As the Federal Reserve is not expected to stop its economic hand-holding anytime soon, the prolonged low-interest rate environment will continue to hurt the rate-sensitive part of insurers’ business models. However, continued efforts to transform the business model to compensate for the setback caused by the low-rate environment will certainly give insurers a new lease of life.
Insurers have been working hard to meet increased life expectancy. The strength that the industry has built up so far should work in favor of the sector ETFs, helping them to outperform the broader market. So it’s better to look at any short-term price correction due to economic reasons as a good entry point.
Before zeroing in on the top ETFs in the sector, let us see how the sector is shaping up.
The U.S. insurance industry continues to gain traction on earnings growth and risk management across the board, thanks to better premium rates after prolonged softness since the height of the financial crisis. Further, favorable reserve development and modest catastrophe losses helped insurers show potency in 2013.
The sector is set to reach a favorable pricing cycle with assured improvement in pricing power as demand from economically recuperating American households rise. But a dearth of catalysts is holding back growth. Among the fundamental challenges, weak underwriting gains and low investment yields stand out.

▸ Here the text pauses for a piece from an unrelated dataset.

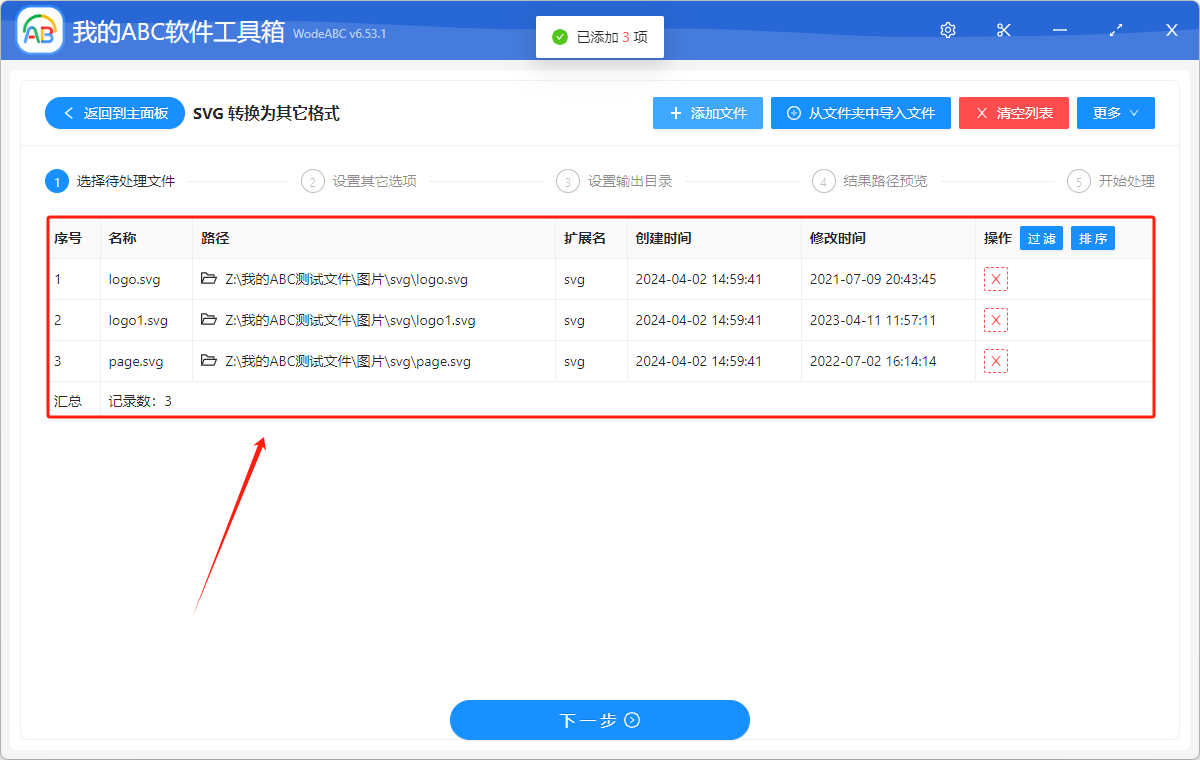Click 添加文件 button
Screen dimensions: 1200x760
(708, 113)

Though modest catastrophe losses helped the industry to witness significant recovery in underwriting and lower combined ratio in 2013, underwriting performance is expected to remain subdued in 2014. This, along with heightened market competition, will drag earnings improvement.
Insurers continue to prepare themselves better to buttress drastic losses from catastrophes, but increasing probability of such incidents continues to raise concerns. Some analysts expect catastrophic losses to double every 10 years and the pace of capacity buildup by the insurers to be insufficient to withstand the resulting insured losses. (Read: Beat the Cold Weather with These Hot Sector ETFs)
However, the overall health of the industry improved to a great extent in the recent past riding on improved macroeconomic trends, after enduring pricing pressures and reduced insured exposure since the latest recession. Moreover, learning from past experiences, insurers are now resorting to expense saving measures for bottom-line growth.